§ **PAGE EXTRACT**:
= = = = =

Most can’t afford rent

That’s the conclusion of a sweeping national report just out about rental affordability that looked at every state, county and metro area in the country.

And guess what? Minnesota was the worst state in the Midwest when it comes to affordable rents. Minimum-wage workers could least afford modest two-bedroom apartments in Minnesota.

For such workers, it takes working 86 hours a week or working two full-time jobs to afford those rents.

And  when it comes to affordability, Carlton County ranked one of the worst in the state. With 62 percent of minimum wage renters unable to afford these apartments, it tied with Winona County for second worse. Only Wadena County was worst with 67 percent.

The report said that statewide, about 54 percent of renters don’t earn enough to afford a two-bedroom apartment at a “fair market rate.” They would have to earn at least $15.50 an hour and work full time to afford it. But the typical renter earns about $12 an hour.

The report was released by the National Low Income Housing Coalition based in Washington D.C.

6 thoughts on “Most can’t afford rent

  1. I make exactly $15.50 per hour and do work full time, and I could not afford the two-bedroom apartment I am in without my husband’s paycheck. It’s not remotely an expensive one (for Duluth, that is), and it is cheaper than a lot of them that we looked at all over town. I’d really love to see the “fair market rent” rates that they are using in various areas, mainly to see how it correlates to rent in specific areas of Minnesota.

  2. I make 17.50 and just Baught a 5 bedroom home in east Duluth and we have new vehicles and my spouse is stay at home mom of our 3 children it sounds like you need to manage your money with more responsability rather then wondering what ” fair market rates ” are …

    • Interestingly, it’s often cheaper to buy a house than to rent an apartment, especially for first-time home owners. I would think this is why so many people buy into the idea that you should purchase a home instead of renting. In addition, I think we all remember what happens when people buy more house than they can afford or truly need. (Or have so many forgotten what happened just a few years back?)

= = = = =

§ **DATASET CONTENT**:

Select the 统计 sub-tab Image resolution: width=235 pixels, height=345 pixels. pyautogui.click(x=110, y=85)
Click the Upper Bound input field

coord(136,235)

= = = = =

§ **CHECK YOUR UNDERSTANDING**:
1. Print the rent affordability post from "And guess what?" to "about $12 an hour.".
2. Can you turn the paragraph of the rent affordability post that begins "The report said that statewide" into a short list that keeps its main facts?
3. Do these statements agree with the rent affordability post? Answer yes or no for each, quoting the words that decide it. (a) The National Low Income Housing Coalition, based in Washington D.C., released the report. (b) Winona County had the highest share of minimum wage renters unable to afford the apartments. (c) A minimum-wage worker would need to work 86 hours a week to afford a modest two-bedroom apartment in Minnesota.
The lines come from a different source than the rent affordability post.

§ **COMPLETED EXERCISE**:
1.
And guess what? Minnesota was the worst state in the Midwest when it comes to affordable rents. Minimum-wage workers could least afford modest two-bedroom apartments in Minnesota.

For such workers, it takes working 86 hours a week or working two full-time jobs to afford those rents.

And  when it comes to affordability, Carlton County ranked one of the worst in the state. With 62 percent of minimum wage renters unable to afford these apartments, it tied with Winona County for second worse. Only Wadena County was worst with 67 percent.

The report said that statewide, about 54 percent of renters don’t earn enough to afford a two-bedroom apartment at a “fair market rate.” They would have to earn at least $15.50 an hour and work full time to afford it. But the typical renter earns about $12 an hour.

2.
- Statewide, about 54 percent of renters don't earn enough to afford a two-bedroom apartment at a "fair market rate."
- Affording one takes earning at least $15.50 an hour and working full time.
- The typical renter earns about $12 an hour.

3.
(a) Yes: "The report was released by the National Low Income Housing Coalition based in Washington D.C."
(b) No: "Only Wadena County was worst with 67 percent."
(c) Yes: "it takes working 86 hours a week or working two full-time jobs to afford those rents."